_Collected data_
[Start of section]

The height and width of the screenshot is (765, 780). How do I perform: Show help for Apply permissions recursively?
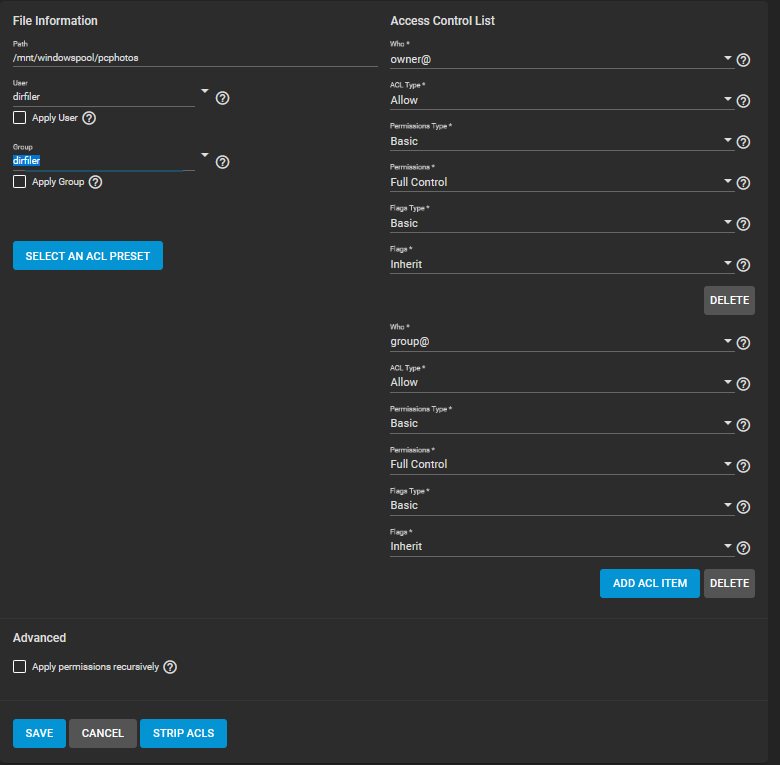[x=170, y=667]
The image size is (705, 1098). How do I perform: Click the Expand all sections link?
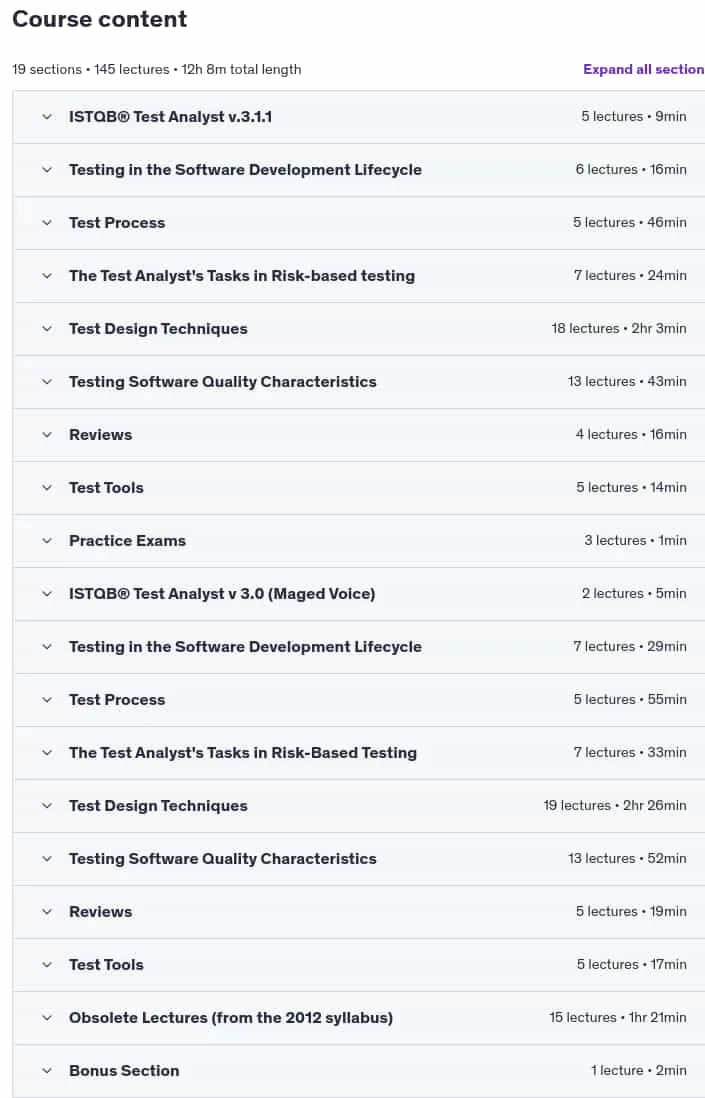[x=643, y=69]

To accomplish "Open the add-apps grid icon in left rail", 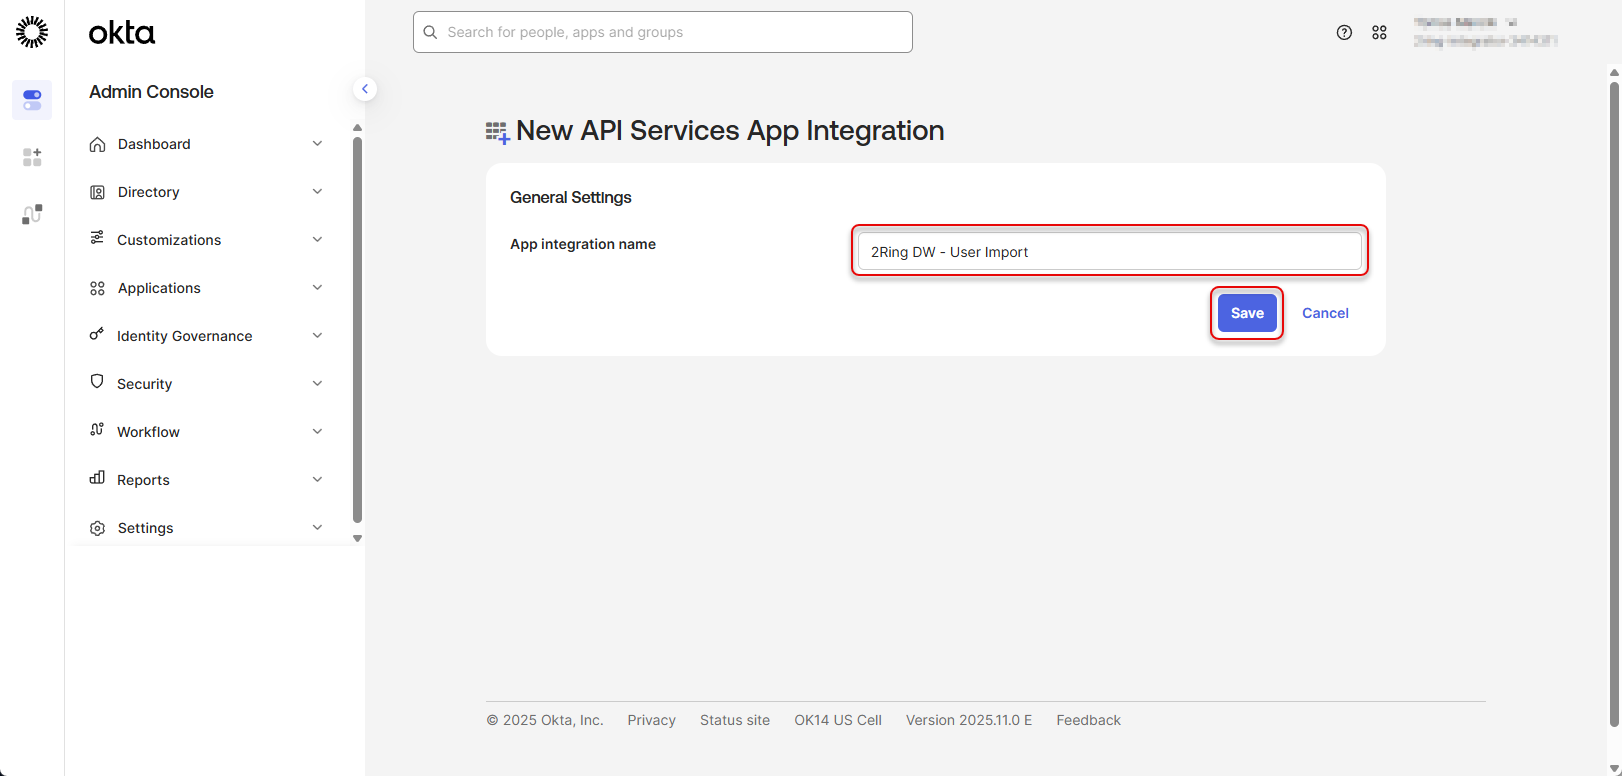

[End of section]

_Work task_
Return only the lines that start at the line containing "The image size" and finish at the last line of the entries, exactly as written and without pictures.

_Written solution_
The image size is (705, 1098). How do I perform: Click the Expand all sections link?
[x=643, y=69]

To accomplish "Open the add-apps grid icon in left rail", 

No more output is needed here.